At least that's what I tell myself. Hard to appreciate the majesty of the universe if we're forever locked into a single star system.

It would be really cool if that was true, but I would estimate the odds of quantum gravity enabling superluminal travel or comms as low. Occam's razor and all that.

None of this is falsifiable. It requires understandings of physics we don't have, and we have no way of knowing which hare-brained theories today are correct and useful in the future.

That goes as well for how aliens light-years away can detect nuclear explosions and show up within days to check it out.

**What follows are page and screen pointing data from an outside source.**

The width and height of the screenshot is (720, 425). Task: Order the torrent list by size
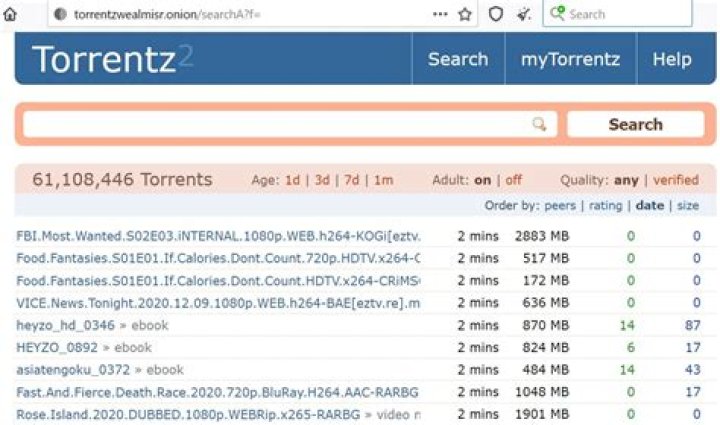click(x=688, y=206)
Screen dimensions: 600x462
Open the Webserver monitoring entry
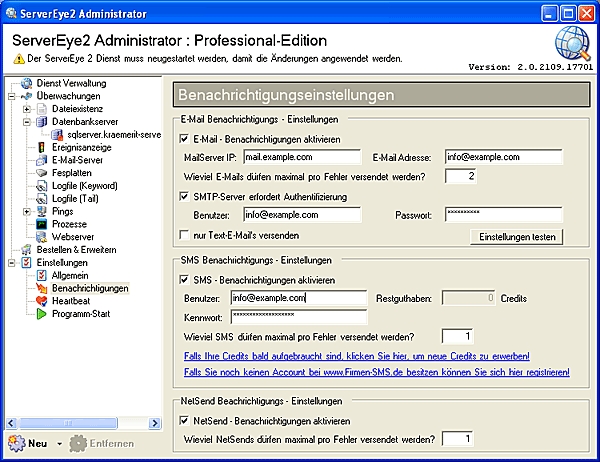(x=74, y=237)
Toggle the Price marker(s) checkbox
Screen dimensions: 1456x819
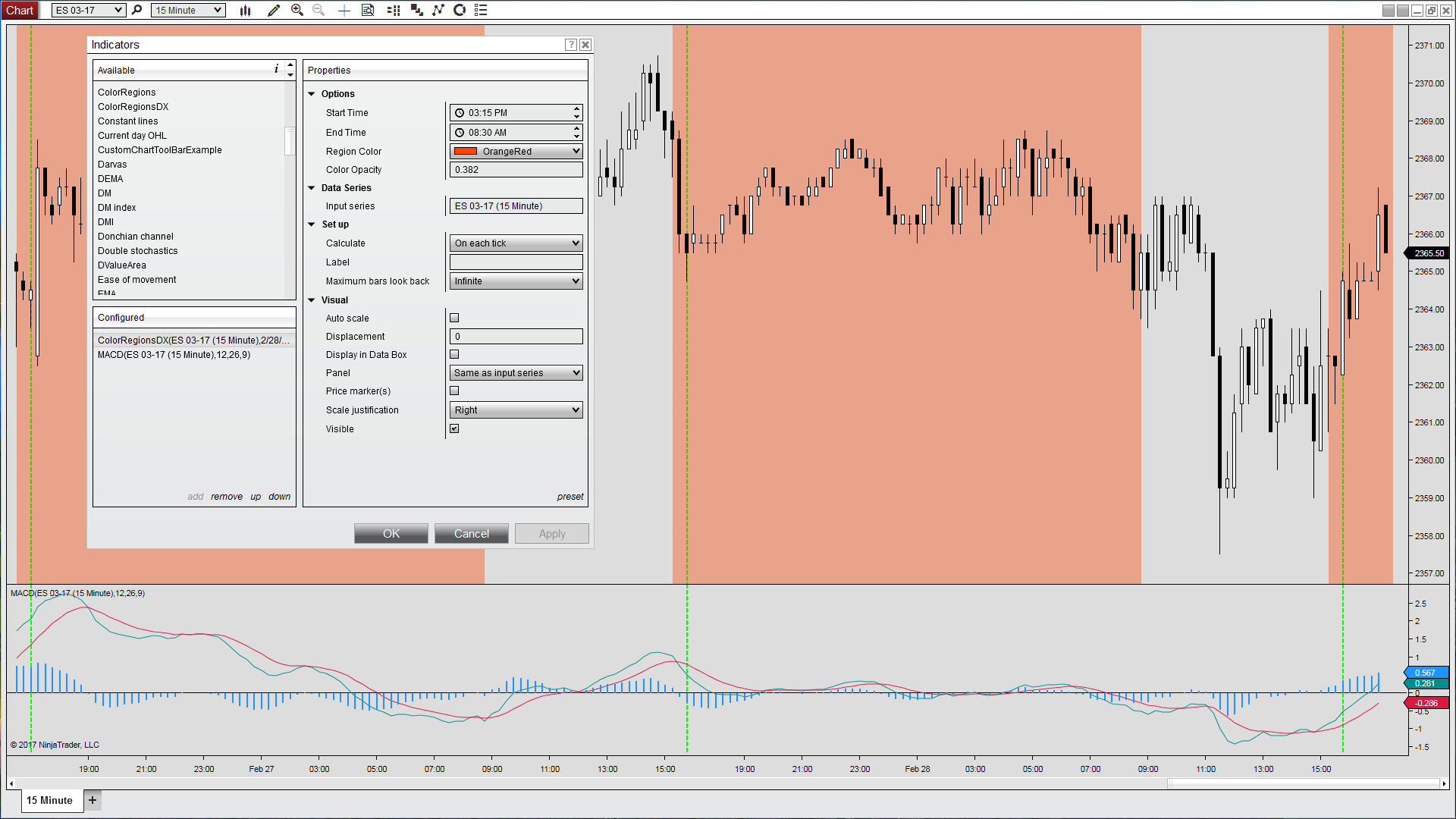tap(454, 391)
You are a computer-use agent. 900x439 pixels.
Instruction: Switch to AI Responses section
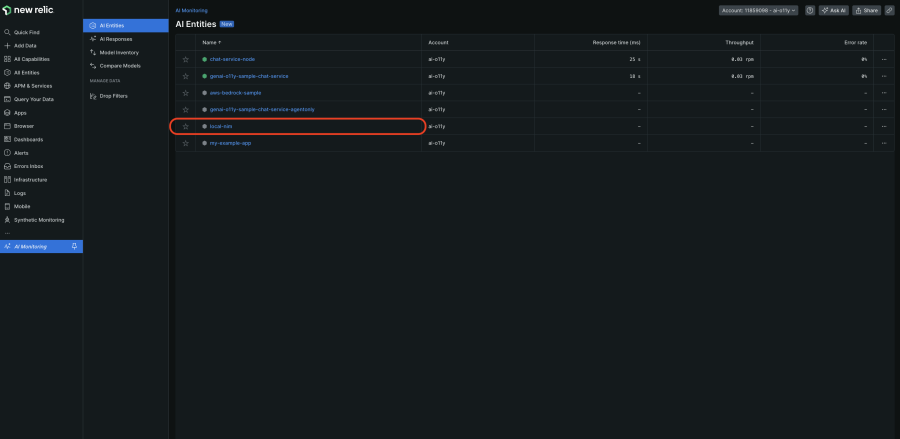tap(117, 38)
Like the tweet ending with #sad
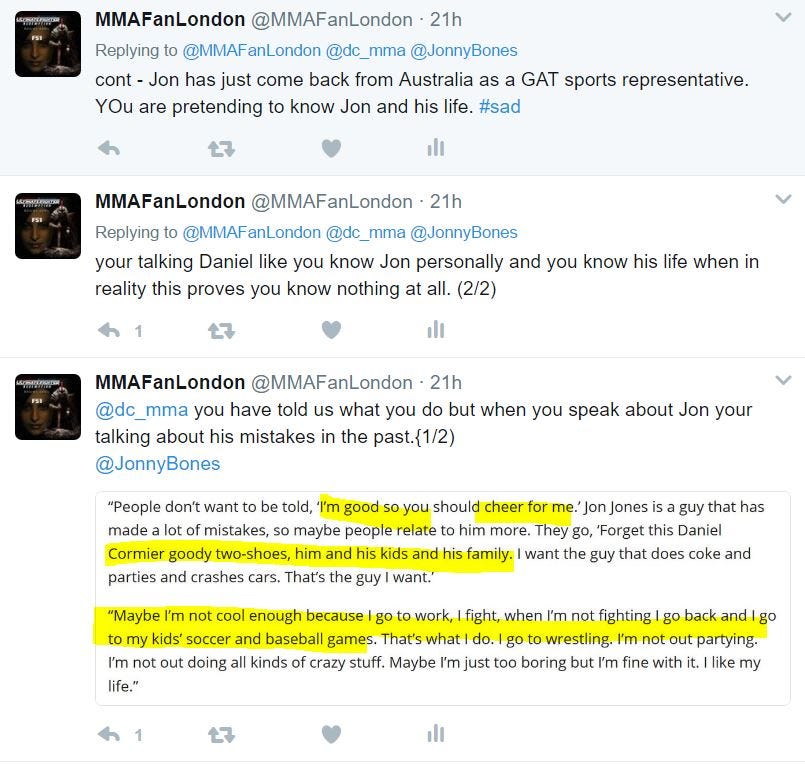The image size is (805, 764). pos(331,148)
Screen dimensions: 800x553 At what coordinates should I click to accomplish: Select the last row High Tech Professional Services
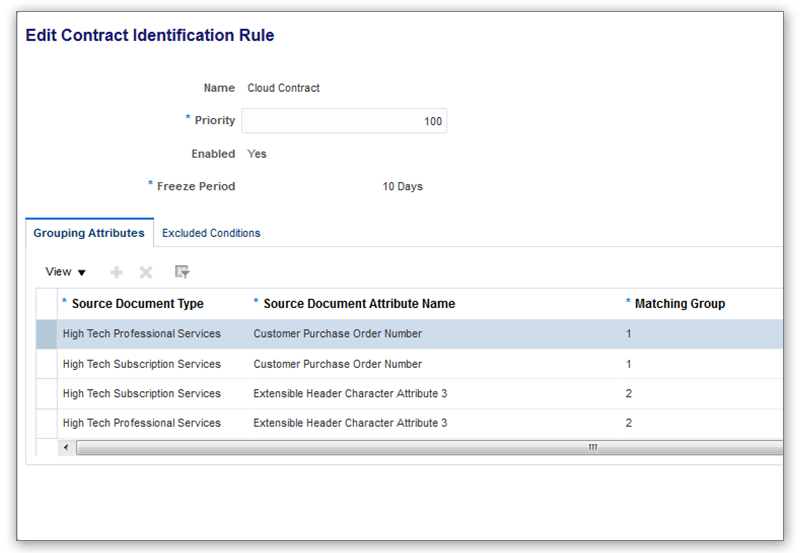point(141,423)
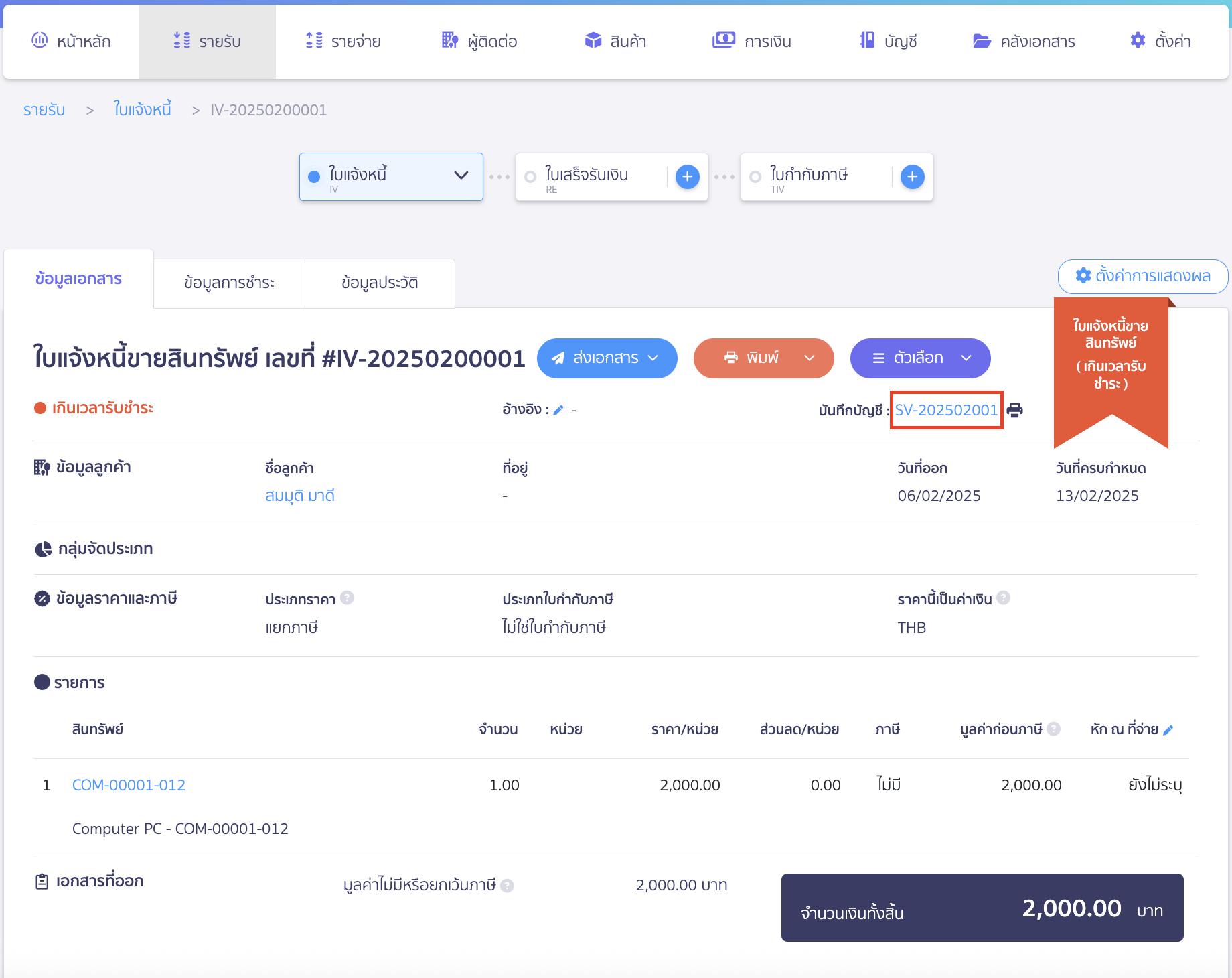Select the ใบเสร็จรับเงิน RE step radio
1232x978 pixels.
click(x=530, y=177)
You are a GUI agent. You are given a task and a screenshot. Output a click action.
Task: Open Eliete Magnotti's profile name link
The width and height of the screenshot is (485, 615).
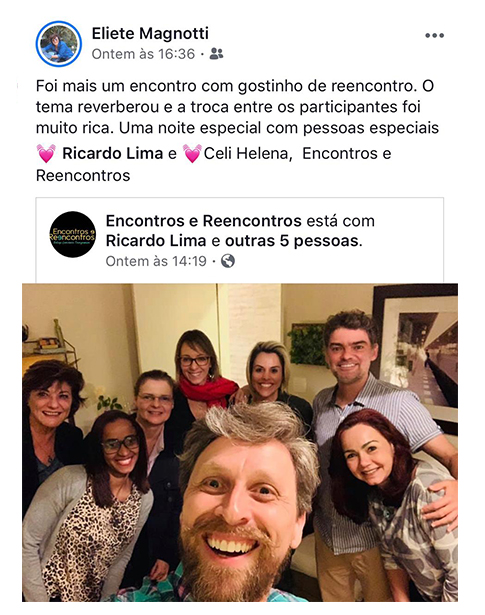pyautogui.click(x=150, y=33)
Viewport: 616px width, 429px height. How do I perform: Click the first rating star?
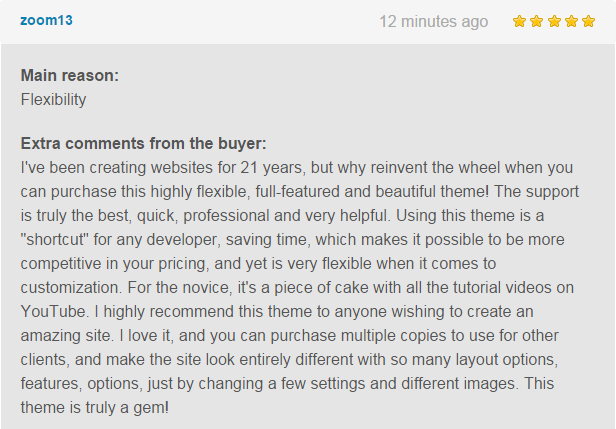520,21
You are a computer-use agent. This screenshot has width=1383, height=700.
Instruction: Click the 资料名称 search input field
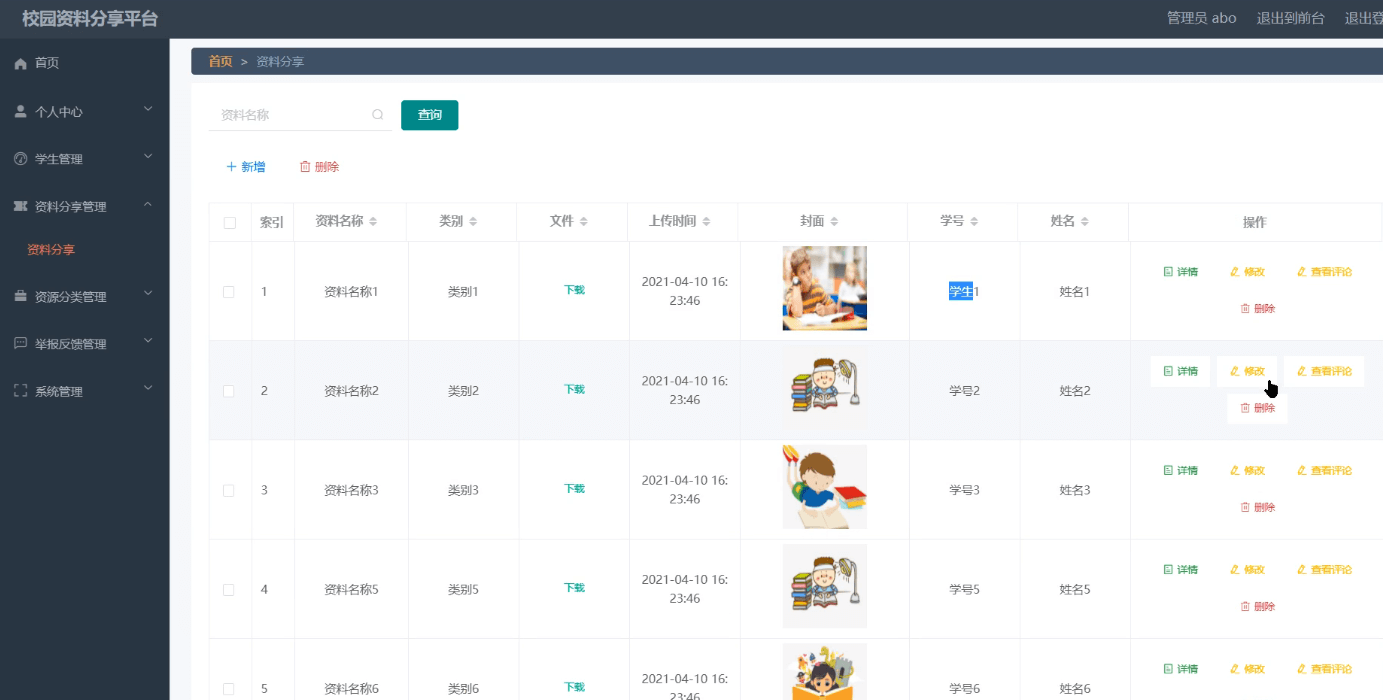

"they" dont detect it light years away. from what has been published in the public domain, like in the congressional hearings, there are machines that have been here possibly a very long time. think at least 500 years. theres no indication the "they" behind those machines have ever made contact, or are on this planet, or are even still in existence. but there is something mechanical here that was not made by us.

as far as I know, the very few publicly identified records of speeds we have suggest a really big power source and the probable manipulation of fields we cannot yet (mass/gravity), but nothing breaking the speed of light.

so many people make leaps beyond the evidence we have and then declare them not plausible.

Having read what's in the public domain from the hearings, I'm having trouble squaring these two things:

> there are machines that have been here possibly a very long time. think at least 500 years. theres no indication the "they" behind those machines have ever made contact, or are on this planet, or are even still in existence. but there is something mechanical here that was not made by us.

> so many people make leaps beyond the evidence we have and then declare them not plausible.

Why isn't the first one exactly what you're complaining about in the second statement? Have I missed something?

All the UFO talk is a distraction. You're welcome.